[Stored items]
•••

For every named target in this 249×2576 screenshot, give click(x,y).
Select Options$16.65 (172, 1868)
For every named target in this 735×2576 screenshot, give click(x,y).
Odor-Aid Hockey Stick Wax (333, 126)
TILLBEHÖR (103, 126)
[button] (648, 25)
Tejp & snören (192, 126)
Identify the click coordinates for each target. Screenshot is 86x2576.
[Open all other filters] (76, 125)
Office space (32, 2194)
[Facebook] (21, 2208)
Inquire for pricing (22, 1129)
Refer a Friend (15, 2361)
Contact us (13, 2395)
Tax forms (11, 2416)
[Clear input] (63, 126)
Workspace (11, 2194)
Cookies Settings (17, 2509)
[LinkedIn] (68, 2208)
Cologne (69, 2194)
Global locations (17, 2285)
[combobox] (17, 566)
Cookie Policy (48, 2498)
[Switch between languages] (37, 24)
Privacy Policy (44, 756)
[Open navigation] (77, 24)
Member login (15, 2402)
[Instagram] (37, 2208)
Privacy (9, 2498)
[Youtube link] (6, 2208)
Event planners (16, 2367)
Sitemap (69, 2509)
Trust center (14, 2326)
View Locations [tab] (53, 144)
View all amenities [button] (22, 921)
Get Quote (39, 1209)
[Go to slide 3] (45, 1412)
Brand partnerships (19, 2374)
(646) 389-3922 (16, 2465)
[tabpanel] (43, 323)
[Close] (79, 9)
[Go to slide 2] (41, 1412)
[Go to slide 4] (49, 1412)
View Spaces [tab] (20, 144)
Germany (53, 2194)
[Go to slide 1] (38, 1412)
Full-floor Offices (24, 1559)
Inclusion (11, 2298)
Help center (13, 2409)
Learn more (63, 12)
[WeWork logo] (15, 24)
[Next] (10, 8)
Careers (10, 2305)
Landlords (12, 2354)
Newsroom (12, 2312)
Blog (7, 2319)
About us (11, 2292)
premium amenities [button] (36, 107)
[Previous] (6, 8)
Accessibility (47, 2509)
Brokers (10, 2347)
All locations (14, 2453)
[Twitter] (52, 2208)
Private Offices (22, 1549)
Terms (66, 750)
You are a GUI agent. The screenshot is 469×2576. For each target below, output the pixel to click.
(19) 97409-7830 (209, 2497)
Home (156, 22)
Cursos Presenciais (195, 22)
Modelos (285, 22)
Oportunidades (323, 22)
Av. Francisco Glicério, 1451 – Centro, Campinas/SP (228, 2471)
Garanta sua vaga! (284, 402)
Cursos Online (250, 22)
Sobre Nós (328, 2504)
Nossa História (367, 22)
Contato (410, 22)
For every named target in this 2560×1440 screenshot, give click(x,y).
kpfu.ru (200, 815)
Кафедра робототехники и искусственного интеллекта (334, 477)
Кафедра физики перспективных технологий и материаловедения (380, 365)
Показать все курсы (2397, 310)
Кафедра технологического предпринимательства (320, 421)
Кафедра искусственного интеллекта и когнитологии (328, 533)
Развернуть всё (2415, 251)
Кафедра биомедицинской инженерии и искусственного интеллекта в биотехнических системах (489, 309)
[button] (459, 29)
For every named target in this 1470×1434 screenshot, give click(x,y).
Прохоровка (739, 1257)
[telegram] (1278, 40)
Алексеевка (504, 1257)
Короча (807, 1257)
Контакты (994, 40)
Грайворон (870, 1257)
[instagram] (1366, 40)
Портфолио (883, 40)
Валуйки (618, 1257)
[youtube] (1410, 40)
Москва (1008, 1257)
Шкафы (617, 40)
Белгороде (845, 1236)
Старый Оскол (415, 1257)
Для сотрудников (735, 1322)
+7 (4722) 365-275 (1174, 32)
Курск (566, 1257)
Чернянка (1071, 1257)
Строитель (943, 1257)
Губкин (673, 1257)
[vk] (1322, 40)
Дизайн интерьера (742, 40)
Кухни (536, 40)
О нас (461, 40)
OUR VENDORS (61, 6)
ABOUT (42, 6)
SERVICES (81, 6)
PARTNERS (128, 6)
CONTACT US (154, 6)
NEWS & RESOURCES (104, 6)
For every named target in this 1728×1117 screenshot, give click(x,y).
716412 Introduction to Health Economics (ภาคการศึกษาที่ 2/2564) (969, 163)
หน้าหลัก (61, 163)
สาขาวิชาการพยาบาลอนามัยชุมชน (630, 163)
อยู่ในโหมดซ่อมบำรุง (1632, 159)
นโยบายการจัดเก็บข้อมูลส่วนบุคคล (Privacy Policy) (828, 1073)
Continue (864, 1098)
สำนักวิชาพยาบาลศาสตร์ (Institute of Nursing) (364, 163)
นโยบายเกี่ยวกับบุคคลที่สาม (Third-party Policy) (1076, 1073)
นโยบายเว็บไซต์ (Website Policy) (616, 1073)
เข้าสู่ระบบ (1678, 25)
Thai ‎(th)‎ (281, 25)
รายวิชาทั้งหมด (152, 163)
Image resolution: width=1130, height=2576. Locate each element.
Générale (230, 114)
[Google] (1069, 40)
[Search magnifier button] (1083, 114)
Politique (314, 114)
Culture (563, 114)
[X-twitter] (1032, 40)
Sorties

•••

PROBLEM REQUIREMENTS:
Your answer must be the complete data, repeated word for word.

RESULT FOR THIS EXERCISE:
For every named target in this 249×2576 screenshot, give click(x,y).
Select Options$16.65 (172, 1868)
For every named target in this 735×2576 screenshot, give click(x,y).
Odor-Aid Hockey Stick Wax (333, 126)
TILLBEHÖR (103, 126)
[button] (648, 25)
Tejp & snören (192, 126)
Identify the click coordinates for each target. Screenshot is 86x2576.
[Open all other filters] (76, 125)
Office space (32, 2194)
[Facebook] (21, 2208)
Inquire for pricing (22, 1129)
Refer a Friend (15, 2361)
Contact us (13, 2395)
Tax forms (11, 2416)
[Clear input] (63, 126)
Workspace (11, 2194)
Cookies Settings (17, 2509)
[LinkedIn] (68, 2208)
Cologne (69, 2194)
Global locations (17, 2285)
[combobox] (17, 566)
Cookie Policy (48, 2498)
[Switch between languages] (37, 24)
Privacy Policy (44, 756)
[Open navigation] (77, 24)
Member login (15, 2402)
[Instagram] (37, 2208)
Privacy (9, 2498)
[Youtube link] (6, 2208)
Event planners (16, 2367)
Sitemap (69, 2509)
Trust center (14, 2326)
View Locations [tab] (53, 144)
View all amenities [button] (22, 921)
Get Quote (39, 1209)
[Go to slide 3] (45, 1412)
Brand partnerships (19, 2374)
(646) 389-3922 (16, 2465)
[tabpanel] (43, 323)
[Close] (79, 9)
[Go to slide 2] (41, 1412)
[Go to slide 4] (49, 1412)
View Spaces [tab] (20, 144)
Germany (53, 2194)
[Go to slide 1] (38, 1412)
Full-floor Offices (24, 1559)
Inclusion (11, 2298)
Help center (13, 2409)
Learn more (63, 12)
[WeWork logo] (15, 24)
[Next] (10, 8)
Careers (10, 2305)
Landlords (12, 2354)
Newsroom (12, 2312)
Blog (7, 2319)
About us (11, 2292)
premium amenities [button] (36, 107)
[Previous] (6, 8)
Accessibility (47, 2509)
Brokers (10, 2347)
All locations (14, 2453)
[Twitter] (52, 2208)
Private Offices (22, 1549)
Terms (66, 750)
You are a GUI agent. The screenshot is 469×2576. For each target below, output the pixel to click.
(19) 97409-7830 (209, 2497)
Home (156, 22)
Cursos Presenciais (195, 22)
Modelos (285, 22)
Oportunidades (323, 22)
Av. Francisco Glicério, 1451 – Centro, Campinas/SP (228, 2471)
Garanta sua vaga! (284, 402)
Cursos Online (250, 22)
Sobre Nós (328, 2504)
Nossa História (367, 22)
Contato (410, 22)
For every named target in this 2560×1440 screenshot, give click(x,y).
kpfu.ru (200, 815)
Кафедра робототехники и искусственного интеллекта (334, 477)
Кафедра физики перспективных технологий и материаловедения (380, 365)
Показать все курсы (2397, 310)
Кафедра технологического предпринимательства (320, 421)
Кафедра искусственного интеллекта и когнитологии (328, 533)
Развернуть всё (2415, 251)
Кафедра биомедицинской инженерии и искусственного интеллекта в биотехнических системах (489, 309)
[button] (459, 29)
For every named target in this 1470×1434 screenshot, give click(x,y).
Прохоровка (739, 1257)
[telegram] (1278, 40)
Алексеевка (504, 1257)
Короча (807, 1257)
Контакты (994, 40)
Грайворон (870, 1257)
[instagram] (1366, 40)
Портфолио (883, 40)
Валуйки (618, 1257)
[youtube] (1410, 40)
Москва (1008, 1257)
Шкафы (617, 40)
Белгороде (845, 1236)
Старый Оскол (415, 1257)
Для сотрудников (735, 1322)
+7 (4722) 365-275 (1174, 32)
Курск (566, 1257)
Чернянка (1071, 1257)
Строитель (943, 1257)
Губкин (673, 1257)
[vk] (1322, 40)
Дизайн интерьера (742, 40)
Кухни (536, 40)
О нас (461, 40)
OUR VENDORS (61, 6)
ABOUT (42, 6)
SERVICES (81, 6)
PARTNERS (128, 6)
CONTACT US (154, 6)
NEWS & RESOURCES (104, 6)
For every named target in this 1728×1117 screenshot, give click(x,y).
716412 Introduction to Health Economics (ภาคการศึกษาที่ 2/2564) (969, 163)
หน้าหลัก (61, 163)
สาขาวิชาการพยาบาลอนามัยชุมชน (630, 163)
อยู่ในโหมดซ่อมบำรุง (1632, 159)
นโยบายการจัดเก็บข้อมูลส่วนบุคคล (Privacy Policy) (828, 1073)
Continue (864, 1098)
สำนักวิชาพยาบาลศาสตร์ (Institute of Nursing) (364, 163)
นโยบายเกี่ยวกับบุคคลที่สาม (Third-party Policy) (1076, 1073)
นโยบายเว็บไซต์ (Website Policy) (616, 1073)
เข้าสู่ระบบ (1678, 25)
Thai ‎(th)‎ (281, 25)
รายวิชาทั้งหมด (152, 163)
Image resolution: width=1130, height=2576. Locate each element.
Générale (230, 114)
[Google] (1069, 40)
[Search magnifier button] (1083, 114)
Politique (314, 114)
Culture (563, 114)
[X-twitter] (1032, 40)
Sorties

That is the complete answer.